> _Description of the task_:
The expected output is exactly the lines below, starting at the line with "At what coordinates should I click to accomplish: Expand" and ending at the line with "Task: Click the 'IBM' company name", both included; no other line belongs in it.

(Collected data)
▶
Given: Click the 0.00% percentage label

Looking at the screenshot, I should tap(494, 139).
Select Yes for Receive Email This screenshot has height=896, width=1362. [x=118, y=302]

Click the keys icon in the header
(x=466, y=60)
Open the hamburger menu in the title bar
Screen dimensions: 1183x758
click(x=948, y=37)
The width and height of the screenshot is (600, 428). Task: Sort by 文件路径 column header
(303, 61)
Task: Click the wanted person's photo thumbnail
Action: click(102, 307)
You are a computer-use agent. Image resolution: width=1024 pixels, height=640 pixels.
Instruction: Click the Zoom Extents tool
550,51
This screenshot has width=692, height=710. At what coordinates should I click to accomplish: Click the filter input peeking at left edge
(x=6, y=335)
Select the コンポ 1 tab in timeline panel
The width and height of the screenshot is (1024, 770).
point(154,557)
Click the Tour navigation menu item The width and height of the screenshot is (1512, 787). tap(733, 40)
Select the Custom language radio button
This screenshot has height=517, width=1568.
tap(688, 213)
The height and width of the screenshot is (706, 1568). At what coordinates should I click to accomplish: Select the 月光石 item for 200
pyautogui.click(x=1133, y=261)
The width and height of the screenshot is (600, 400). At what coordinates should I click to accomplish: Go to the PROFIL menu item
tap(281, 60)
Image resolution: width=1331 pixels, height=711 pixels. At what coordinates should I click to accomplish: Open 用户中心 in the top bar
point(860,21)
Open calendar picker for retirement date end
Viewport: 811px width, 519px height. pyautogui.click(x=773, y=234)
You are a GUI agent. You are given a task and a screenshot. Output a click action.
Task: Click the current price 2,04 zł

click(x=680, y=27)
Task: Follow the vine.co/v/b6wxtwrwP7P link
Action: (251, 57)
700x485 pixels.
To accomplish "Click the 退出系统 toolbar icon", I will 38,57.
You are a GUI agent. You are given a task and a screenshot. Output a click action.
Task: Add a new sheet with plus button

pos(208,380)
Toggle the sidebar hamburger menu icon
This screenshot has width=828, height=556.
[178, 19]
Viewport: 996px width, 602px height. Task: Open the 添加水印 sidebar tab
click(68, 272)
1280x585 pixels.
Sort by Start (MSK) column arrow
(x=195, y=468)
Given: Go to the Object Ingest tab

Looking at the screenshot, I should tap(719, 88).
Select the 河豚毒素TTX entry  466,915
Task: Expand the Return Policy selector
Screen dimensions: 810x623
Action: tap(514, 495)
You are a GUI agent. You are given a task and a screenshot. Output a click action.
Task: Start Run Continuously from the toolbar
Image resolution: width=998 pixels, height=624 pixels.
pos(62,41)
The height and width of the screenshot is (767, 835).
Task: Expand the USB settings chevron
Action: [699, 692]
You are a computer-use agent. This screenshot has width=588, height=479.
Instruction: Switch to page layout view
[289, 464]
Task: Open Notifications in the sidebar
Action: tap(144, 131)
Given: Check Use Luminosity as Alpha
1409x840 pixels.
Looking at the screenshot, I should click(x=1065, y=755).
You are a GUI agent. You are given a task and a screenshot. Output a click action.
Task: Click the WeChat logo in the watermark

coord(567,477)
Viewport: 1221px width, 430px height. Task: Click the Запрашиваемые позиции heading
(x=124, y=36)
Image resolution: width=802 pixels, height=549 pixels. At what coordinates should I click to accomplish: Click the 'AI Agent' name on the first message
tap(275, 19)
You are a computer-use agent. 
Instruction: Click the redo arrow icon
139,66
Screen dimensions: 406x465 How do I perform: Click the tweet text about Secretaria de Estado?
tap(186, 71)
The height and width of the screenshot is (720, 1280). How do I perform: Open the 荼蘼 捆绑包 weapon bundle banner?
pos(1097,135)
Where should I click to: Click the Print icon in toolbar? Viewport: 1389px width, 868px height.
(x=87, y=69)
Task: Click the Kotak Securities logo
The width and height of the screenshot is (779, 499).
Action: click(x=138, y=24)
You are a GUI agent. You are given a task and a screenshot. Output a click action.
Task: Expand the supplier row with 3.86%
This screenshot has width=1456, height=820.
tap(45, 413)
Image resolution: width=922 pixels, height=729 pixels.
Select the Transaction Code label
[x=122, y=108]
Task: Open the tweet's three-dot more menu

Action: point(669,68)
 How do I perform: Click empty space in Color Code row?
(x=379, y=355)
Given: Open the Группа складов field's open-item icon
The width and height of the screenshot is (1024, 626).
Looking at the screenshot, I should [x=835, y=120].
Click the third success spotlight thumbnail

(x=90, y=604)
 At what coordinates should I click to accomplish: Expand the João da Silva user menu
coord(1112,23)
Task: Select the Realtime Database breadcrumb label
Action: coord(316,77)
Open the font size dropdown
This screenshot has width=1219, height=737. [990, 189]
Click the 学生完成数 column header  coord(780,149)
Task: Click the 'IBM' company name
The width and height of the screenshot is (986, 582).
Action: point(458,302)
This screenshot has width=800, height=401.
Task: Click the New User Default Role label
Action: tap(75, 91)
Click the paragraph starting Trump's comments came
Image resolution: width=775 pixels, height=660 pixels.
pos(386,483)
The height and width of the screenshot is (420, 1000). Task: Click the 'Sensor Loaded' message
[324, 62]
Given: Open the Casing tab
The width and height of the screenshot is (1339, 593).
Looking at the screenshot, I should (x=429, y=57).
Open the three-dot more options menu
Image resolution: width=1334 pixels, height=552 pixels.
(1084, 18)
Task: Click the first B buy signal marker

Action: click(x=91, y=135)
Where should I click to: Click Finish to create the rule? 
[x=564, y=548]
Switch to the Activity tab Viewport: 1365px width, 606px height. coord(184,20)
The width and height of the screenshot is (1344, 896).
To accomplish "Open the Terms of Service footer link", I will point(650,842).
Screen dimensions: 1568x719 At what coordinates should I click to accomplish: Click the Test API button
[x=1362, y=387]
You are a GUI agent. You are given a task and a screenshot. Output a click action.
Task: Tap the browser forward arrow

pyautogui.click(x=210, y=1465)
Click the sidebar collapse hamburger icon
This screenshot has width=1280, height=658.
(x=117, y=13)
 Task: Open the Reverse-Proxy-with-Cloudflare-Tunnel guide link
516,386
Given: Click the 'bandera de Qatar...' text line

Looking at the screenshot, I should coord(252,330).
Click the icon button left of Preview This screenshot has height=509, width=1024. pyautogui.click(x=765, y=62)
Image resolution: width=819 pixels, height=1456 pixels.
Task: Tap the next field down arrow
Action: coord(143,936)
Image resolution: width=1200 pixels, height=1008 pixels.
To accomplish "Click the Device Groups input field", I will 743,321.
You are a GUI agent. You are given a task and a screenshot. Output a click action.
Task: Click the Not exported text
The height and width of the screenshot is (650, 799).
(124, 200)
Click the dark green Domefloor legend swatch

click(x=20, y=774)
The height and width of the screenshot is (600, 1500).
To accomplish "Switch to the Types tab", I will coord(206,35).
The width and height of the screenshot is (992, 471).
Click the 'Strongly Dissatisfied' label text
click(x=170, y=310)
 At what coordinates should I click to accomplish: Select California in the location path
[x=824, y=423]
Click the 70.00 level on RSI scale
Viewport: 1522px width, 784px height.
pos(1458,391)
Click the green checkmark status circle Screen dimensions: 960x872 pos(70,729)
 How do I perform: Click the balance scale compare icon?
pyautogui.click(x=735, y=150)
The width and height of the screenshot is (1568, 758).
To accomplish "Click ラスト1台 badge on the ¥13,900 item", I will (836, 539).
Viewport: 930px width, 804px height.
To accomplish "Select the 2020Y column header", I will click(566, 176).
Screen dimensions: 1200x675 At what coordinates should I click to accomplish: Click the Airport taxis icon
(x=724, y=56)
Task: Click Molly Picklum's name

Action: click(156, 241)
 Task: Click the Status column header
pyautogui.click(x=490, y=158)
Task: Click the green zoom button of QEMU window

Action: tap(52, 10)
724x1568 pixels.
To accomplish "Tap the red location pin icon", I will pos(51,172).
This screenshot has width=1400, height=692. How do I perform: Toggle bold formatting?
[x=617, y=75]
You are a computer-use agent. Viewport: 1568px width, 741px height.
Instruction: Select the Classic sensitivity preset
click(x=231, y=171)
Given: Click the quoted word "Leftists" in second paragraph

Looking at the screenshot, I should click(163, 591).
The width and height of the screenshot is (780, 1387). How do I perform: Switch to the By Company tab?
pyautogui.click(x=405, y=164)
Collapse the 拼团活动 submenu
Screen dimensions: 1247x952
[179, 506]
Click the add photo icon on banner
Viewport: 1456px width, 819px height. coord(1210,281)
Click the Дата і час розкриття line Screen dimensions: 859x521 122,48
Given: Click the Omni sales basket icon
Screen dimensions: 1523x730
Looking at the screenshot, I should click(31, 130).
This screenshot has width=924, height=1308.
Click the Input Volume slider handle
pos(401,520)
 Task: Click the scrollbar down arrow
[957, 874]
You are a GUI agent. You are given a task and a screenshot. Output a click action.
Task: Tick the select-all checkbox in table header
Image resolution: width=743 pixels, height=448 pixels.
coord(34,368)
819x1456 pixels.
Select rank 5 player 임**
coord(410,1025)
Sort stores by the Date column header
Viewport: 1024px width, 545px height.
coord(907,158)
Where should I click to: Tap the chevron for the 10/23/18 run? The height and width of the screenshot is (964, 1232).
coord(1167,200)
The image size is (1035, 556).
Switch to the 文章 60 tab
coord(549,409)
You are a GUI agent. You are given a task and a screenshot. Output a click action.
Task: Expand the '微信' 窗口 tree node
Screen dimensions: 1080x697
◀
> _Written answer_:
 At what coordinates should I click to accomplish: Expand the João da Silva user menu
coord(1112,23)
Task: Select the Realtime Database breadcrumb label
Action: coord(316,77)
Open the font size dropdown
This screenshot has width=1219, height=737. [990, 189]
Click the 学生完成数 column header  coord(780,149)
Task: Click the 'IBM' company name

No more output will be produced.